Over the weekend, Lowe's store manager Gary McGilvray put four pallets of salt on display when early forecasts called for snow showers today.
"We've been trying to stay in stock just in case it does happen again," he said.
Winter weather is rearing its head again, but not nearly to the extent of the Jan. 10 snowstorm that buried North Georgia and brought Atlanta to a standstill.
Light snow was possible through this morning in parts of North Georgia, including a thin band of North Hall, according to a Sunday evening forecast by the National Weather Service in Peachtree City.
The outlook also called for a "dusting" up to a half-inch in higher elevations.
And then a chance of rain and snow on Tuesday, before 1 p.m., is expected in the same general area.
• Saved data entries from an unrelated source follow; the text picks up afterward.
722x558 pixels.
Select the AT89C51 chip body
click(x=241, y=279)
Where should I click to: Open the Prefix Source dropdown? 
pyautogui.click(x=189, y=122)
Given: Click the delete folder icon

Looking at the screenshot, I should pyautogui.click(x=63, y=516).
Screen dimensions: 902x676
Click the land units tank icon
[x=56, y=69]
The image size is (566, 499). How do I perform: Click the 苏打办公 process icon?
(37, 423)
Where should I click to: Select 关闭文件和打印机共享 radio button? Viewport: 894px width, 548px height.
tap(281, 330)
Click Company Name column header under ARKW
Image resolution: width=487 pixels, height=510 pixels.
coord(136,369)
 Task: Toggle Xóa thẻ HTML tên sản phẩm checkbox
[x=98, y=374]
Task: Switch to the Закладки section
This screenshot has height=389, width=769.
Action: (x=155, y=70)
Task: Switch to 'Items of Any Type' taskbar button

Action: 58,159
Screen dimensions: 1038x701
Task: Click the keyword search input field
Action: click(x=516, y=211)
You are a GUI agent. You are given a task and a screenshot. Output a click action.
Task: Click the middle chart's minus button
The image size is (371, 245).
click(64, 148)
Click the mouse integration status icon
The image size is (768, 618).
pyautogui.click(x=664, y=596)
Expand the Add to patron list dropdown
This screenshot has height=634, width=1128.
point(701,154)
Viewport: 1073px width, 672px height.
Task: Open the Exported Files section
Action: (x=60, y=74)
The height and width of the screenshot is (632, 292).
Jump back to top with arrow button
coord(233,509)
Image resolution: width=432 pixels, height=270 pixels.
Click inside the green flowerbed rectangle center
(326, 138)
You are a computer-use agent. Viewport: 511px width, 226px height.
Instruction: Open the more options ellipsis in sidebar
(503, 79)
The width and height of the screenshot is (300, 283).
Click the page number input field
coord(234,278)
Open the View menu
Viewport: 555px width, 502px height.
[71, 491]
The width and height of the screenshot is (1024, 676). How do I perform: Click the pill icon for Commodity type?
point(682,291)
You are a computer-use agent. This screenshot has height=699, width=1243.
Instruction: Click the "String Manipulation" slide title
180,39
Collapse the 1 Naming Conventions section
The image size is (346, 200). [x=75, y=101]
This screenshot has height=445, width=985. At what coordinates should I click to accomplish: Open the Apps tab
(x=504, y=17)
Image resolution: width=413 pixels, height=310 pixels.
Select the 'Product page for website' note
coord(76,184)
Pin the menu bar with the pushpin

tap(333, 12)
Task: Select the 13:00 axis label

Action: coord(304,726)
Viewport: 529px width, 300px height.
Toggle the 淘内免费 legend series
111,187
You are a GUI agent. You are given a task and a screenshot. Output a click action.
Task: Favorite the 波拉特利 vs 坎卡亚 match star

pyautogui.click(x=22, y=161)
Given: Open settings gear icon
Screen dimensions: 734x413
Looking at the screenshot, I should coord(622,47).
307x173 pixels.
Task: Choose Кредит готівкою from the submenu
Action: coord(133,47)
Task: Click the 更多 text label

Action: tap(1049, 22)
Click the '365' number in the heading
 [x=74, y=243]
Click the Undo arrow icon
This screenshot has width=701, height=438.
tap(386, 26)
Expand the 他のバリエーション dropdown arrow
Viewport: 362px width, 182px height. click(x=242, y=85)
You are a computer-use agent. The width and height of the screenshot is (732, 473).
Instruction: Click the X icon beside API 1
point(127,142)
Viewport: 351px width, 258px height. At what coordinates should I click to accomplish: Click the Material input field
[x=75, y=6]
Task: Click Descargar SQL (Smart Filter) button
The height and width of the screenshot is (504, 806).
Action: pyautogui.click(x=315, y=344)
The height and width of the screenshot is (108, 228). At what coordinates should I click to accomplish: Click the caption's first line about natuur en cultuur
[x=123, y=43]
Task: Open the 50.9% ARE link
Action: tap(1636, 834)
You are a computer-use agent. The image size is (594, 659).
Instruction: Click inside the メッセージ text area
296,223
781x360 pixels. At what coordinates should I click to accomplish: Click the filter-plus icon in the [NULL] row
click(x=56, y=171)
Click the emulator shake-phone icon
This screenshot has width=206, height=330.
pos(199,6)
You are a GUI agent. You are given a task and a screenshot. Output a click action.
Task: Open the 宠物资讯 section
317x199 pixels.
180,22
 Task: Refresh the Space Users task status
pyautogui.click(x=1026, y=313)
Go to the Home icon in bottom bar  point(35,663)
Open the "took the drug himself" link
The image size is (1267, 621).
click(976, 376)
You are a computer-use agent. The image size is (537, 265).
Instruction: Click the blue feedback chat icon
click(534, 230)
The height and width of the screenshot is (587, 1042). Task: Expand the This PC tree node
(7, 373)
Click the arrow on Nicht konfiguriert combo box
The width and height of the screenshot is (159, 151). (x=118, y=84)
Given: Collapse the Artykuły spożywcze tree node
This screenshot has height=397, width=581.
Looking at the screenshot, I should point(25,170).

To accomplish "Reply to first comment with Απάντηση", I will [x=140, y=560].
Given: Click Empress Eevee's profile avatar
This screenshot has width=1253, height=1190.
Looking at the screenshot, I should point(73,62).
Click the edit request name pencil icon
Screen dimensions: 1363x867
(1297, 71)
But that precipitation shouldn't be a threat, as it is expected to turn to rain and the temperature is supposed to reach 46.
No snow is in the forecast for most of Hall County through Sunday.
Rain, on the other hand, is predicted for Tuesday and Wednesday, possibly returning Sunday. High temperatures through the week are expected to be in the mid-40s, according to the Weather Service.
"We're seeing the atmosphere warm up, so we're thinking (the weather) is trending to be a warmer event," said Alex Gibbs with the Weather Service.
Those living in the mountains should have little concern, as well.
"Up there, it's a rain-snow mix where there'll be a lot of rain and some snowflakes mixed into it," Gibbs said. "It's kind of hard to accumulate when you get that rain-snow mix."
Late last week, forecasts were a little more ominous, with more of a potential for snow early in the week.
And on the heels of the last snowstorm, which dumped 6-8 inches of snow throughout North Georgia, and a winter season that produced the first Christmas Day snow in memory, folks may have had reason to worry.
McGilvray said that the weekend before the last snow, customers bought generators and other heating appliances, anticipating power outages. And during the snow week, customers grabbed whatever they could to melt the ice, including fertilizer and water softeners.
"If we would have had sleds, we would've sold out," he said.